Information provided ::
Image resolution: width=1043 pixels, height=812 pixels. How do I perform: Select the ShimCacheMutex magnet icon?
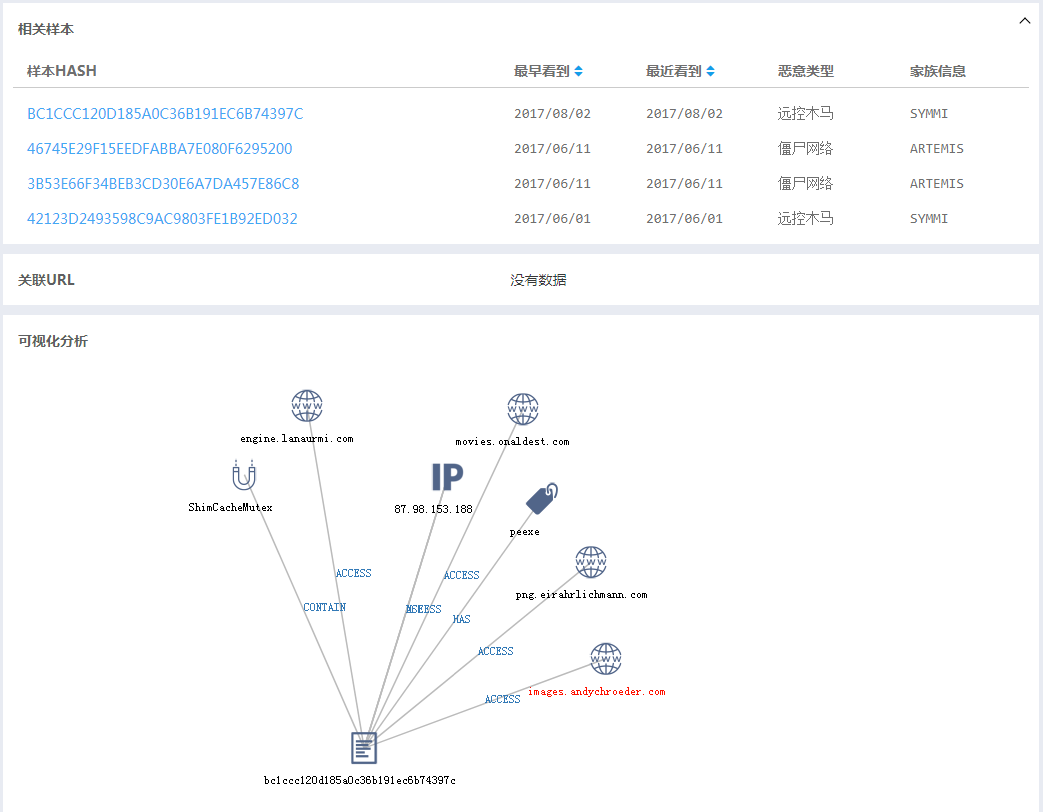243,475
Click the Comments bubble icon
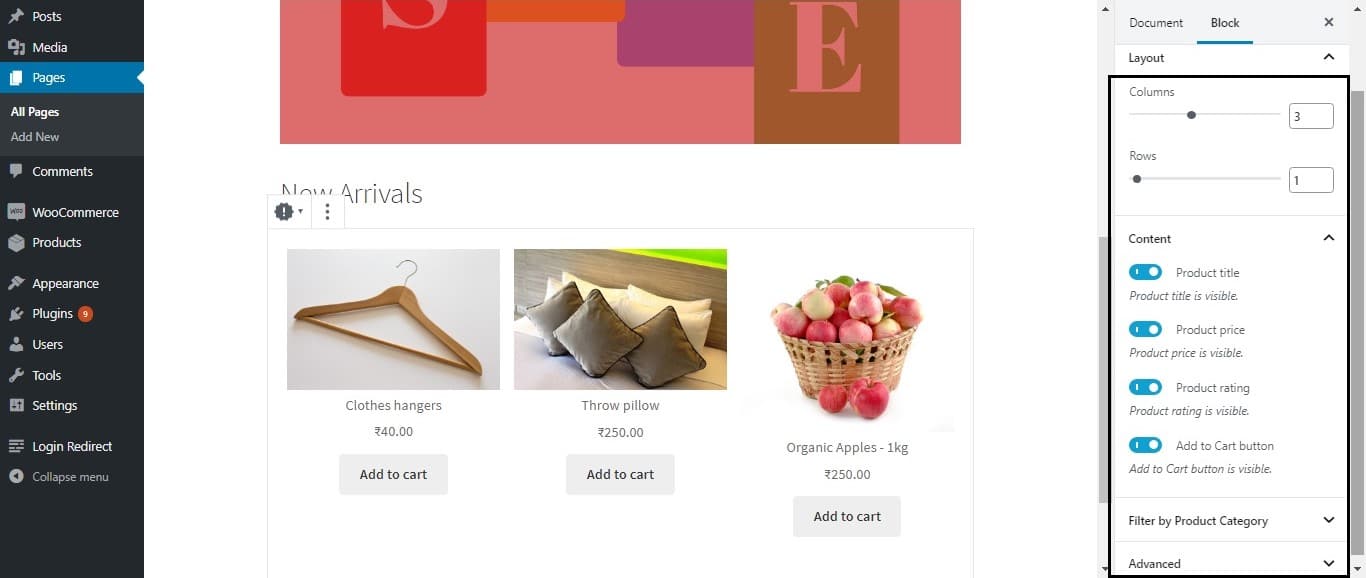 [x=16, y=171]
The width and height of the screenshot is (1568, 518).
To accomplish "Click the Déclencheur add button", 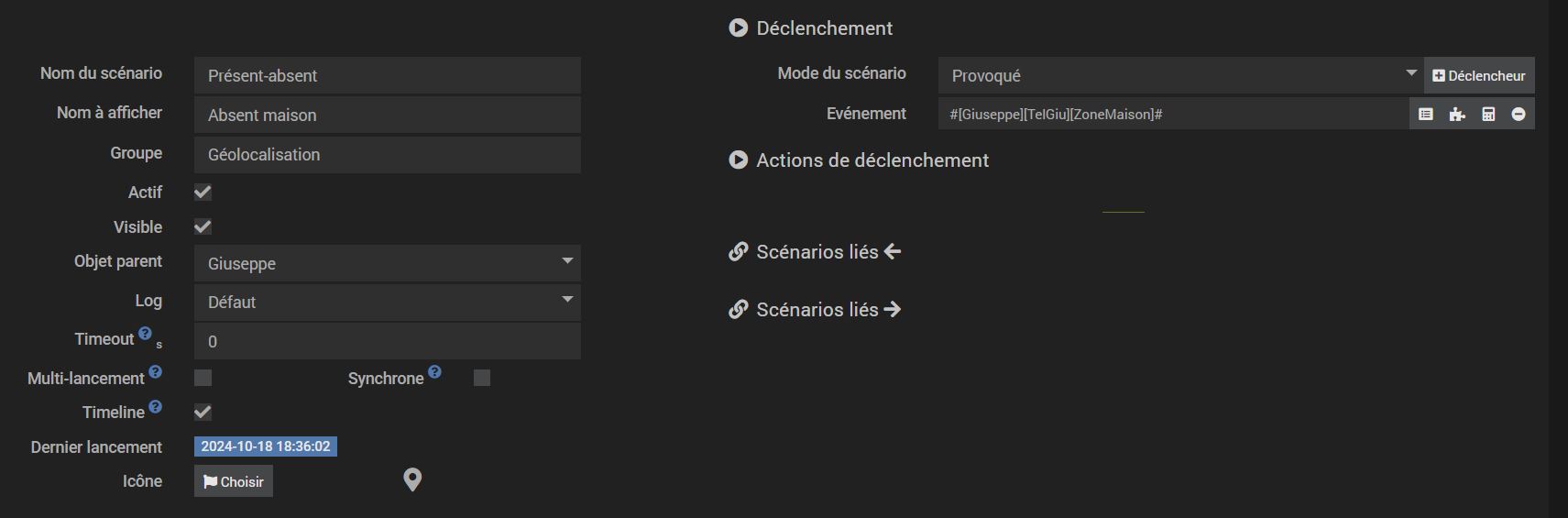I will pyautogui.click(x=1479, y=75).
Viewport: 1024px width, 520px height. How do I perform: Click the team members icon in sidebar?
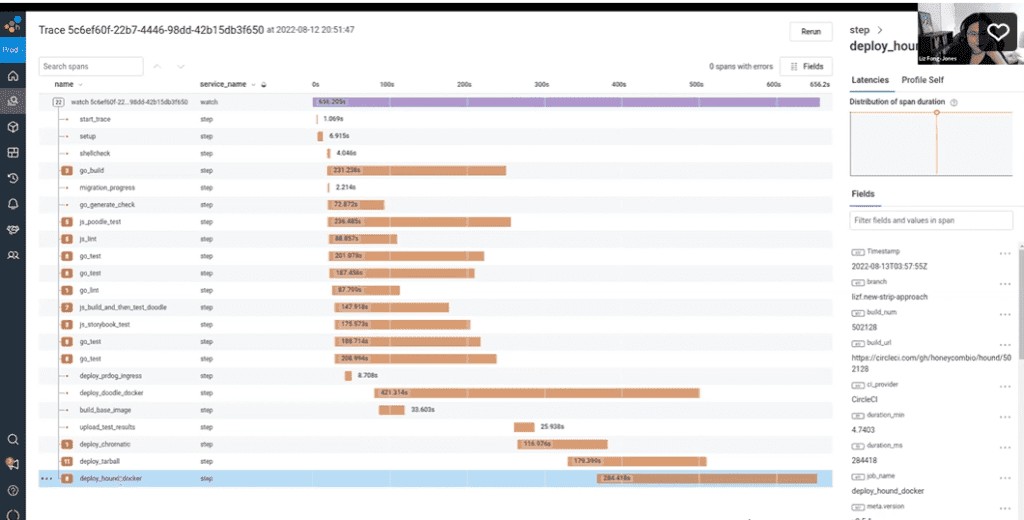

What needs to be done ::
Everything from the first line of the entries through the line containing "The width and" is to be transcribed exactly; the pictures are not.

Exercise answer ::
Image resolution: width=1043 pixels, height=812 pixels. How do I perform: Select the ShimCacheMutex magnet icon?
243,475
Click the Comments bubble icon
 [x=16, y=171]
The width and height of the screenshot is (1568, 518).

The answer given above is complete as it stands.